Based on the foregoing, the Court finds that it has no jurisdiction to make further rulings in this case. In the face of requests by both the Plaintiffs and Defendants, the Court of Appeals declined to remand any matters to this Court. The government is not left without any remedy-it can file a separate lawsuit to recover the fees and costs.
The Court agrees with the Judge Edward Garcia's reasoning in his order dated November 22, 1994 in Francisco Naranjo-Aguilera, et al., v. United States Immigration and Naturalization Service, et al., Civ. No. 91-1462 (D.C.Cal.) (holding that District Court has no jurisdiction to take further action where there was no remand order).
The Court finds it surprising that the government would even make the request to have these fees and costs returned given the equities of the case. The amount of fees and costs awarded to Plaintiffs, $122,440.31, represent only a small portion of the fees and costs associated with the litigation. The Washington Lawyers' Committee devoted more than 3,500 attorney hours and 600 paralegal hours, and Arent Fox attorneys and paralegals invested more than $859,000 of time based on rates charged to fee-paying clients. The efforts of Plaintiffs' lawyers resulted in benefits to between 50,000 to 60,000 individuals.
The instant Judgment from the Court of Appeals emanates from Defendants' appeal of this Court's Supplemental Orders No. V and No. XIV. The prior orders issued by this Court were not appealed by Defendants. The interim fees were awarded with respect to the prior litigation that became final when no appeal was pursued. Indeed, it was Defendant that took the position that Plaintiffs were required to seek interim fees or they would be foreclosed from later obtaining such fees.

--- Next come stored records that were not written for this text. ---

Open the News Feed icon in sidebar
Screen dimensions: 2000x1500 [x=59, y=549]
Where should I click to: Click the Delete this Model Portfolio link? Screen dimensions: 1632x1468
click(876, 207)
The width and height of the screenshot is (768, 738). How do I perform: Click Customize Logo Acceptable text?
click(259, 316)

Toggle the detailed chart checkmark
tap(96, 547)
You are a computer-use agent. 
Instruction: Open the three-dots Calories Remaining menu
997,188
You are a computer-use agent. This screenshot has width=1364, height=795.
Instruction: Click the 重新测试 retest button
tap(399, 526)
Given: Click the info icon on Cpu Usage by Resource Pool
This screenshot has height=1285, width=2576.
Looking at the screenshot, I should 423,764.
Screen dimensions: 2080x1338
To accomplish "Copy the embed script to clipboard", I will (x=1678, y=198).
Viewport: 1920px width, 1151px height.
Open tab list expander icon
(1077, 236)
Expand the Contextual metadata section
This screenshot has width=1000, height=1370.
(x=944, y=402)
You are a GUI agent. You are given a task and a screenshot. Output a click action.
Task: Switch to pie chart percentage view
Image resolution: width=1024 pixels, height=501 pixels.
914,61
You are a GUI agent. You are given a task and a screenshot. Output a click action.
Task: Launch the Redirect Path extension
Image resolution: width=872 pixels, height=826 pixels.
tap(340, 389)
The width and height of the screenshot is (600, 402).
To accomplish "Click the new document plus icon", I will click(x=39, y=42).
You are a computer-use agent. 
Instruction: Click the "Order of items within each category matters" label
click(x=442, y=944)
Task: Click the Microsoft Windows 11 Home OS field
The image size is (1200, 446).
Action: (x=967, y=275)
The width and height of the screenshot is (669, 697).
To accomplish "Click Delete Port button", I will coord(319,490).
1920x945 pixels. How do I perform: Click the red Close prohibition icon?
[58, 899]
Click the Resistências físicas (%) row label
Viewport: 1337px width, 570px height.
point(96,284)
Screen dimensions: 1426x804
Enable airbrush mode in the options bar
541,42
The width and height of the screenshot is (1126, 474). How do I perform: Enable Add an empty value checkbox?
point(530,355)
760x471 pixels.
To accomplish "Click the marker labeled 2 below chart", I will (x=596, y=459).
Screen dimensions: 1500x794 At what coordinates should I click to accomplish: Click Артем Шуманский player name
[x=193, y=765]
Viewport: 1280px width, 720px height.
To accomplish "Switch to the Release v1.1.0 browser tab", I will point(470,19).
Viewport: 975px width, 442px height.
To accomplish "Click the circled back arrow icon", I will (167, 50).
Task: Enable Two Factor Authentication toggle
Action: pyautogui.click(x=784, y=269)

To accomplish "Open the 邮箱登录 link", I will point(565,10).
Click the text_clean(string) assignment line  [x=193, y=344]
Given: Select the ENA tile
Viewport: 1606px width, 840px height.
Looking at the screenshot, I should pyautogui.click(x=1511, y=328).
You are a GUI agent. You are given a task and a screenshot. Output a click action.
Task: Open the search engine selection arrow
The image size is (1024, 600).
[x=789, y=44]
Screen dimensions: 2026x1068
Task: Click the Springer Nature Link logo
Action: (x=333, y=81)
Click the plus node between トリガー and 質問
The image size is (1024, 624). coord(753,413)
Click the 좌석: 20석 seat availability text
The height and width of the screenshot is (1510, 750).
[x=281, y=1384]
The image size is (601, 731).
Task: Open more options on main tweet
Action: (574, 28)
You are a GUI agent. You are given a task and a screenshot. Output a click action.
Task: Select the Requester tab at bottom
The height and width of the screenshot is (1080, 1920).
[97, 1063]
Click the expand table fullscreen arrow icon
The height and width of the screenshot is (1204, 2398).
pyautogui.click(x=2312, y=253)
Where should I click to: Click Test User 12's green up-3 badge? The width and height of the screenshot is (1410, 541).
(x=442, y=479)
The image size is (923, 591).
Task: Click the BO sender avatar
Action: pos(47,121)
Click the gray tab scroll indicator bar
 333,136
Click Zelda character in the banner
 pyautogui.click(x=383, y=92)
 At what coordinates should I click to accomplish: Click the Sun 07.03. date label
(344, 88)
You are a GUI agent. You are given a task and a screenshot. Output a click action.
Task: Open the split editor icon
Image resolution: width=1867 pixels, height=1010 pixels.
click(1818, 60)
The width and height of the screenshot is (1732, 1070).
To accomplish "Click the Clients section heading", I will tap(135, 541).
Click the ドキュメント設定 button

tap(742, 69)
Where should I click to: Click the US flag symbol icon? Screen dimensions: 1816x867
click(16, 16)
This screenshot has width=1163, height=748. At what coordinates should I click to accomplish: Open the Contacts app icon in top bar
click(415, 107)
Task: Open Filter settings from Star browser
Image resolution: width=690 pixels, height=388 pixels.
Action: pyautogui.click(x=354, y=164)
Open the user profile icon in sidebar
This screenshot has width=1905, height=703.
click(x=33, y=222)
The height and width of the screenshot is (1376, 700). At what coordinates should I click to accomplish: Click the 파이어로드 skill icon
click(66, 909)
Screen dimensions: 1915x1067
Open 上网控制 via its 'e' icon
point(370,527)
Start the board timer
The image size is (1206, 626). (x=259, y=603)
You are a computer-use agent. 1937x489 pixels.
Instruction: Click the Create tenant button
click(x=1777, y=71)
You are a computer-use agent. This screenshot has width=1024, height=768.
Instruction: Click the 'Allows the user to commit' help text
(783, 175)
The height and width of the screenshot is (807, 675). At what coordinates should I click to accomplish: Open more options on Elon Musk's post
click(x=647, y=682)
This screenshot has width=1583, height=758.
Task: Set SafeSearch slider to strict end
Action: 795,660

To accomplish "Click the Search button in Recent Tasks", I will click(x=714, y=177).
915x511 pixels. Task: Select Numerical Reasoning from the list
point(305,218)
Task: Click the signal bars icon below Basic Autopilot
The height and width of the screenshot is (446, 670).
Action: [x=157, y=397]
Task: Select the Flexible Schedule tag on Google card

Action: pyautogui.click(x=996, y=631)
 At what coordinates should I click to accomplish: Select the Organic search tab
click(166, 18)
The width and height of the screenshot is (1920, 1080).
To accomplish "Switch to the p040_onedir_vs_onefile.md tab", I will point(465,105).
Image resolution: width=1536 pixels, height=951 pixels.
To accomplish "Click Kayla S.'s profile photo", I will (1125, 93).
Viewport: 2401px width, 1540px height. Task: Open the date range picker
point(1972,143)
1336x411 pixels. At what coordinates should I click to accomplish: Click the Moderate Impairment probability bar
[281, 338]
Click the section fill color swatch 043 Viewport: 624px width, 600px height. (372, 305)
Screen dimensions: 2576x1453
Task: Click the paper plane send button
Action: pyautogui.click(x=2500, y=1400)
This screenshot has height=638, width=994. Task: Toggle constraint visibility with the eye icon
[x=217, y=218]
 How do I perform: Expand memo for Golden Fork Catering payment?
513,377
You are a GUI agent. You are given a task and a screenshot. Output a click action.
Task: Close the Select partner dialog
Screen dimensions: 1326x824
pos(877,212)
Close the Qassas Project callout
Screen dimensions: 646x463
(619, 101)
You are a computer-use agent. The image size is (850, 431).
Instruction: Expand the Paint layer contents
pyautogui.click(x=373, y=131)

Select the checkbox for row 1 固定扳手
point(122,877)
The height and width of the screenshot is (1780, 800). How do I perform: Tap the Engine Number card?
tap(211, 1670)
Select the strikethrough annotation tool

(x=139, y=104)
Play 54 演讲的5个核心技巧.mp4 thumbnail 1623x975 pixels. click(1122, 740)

As noted, through Plaintiffs' counsel's efforts some 50,000 to 60,000 individuals were able to demonstrate they were productive individuals and entitled to remain in the U.S. and eventually seek citizenship status. Plaintiffs' counsel, which took this assignment on a pro bono basis in the best tradition of the legal profession, well served their clients, who were unable to afford counsel and would have been expelled from the U.S. notwithstanding they were entitled to remain in the U.S. pursuant to the "known to the Government" regulation of former 8 C.F.R. § 245a.1(d). Against this background, it is difficult to understand why the U.S. Government continues to pursue this matter.
Accordingly, the Court hereby ORDERS that Defendants' motion for the return of attorney's fees and costs be DENIED because the Court lacks jurisdiction to entertain such a motion.
Even if the Court did have jurisdiction, the Court would deny the motion. Defendants cannot request the Court to vacate the orders awarding interim attorneys' fees and costs because Defendants, as they admit, did not appeal these orders.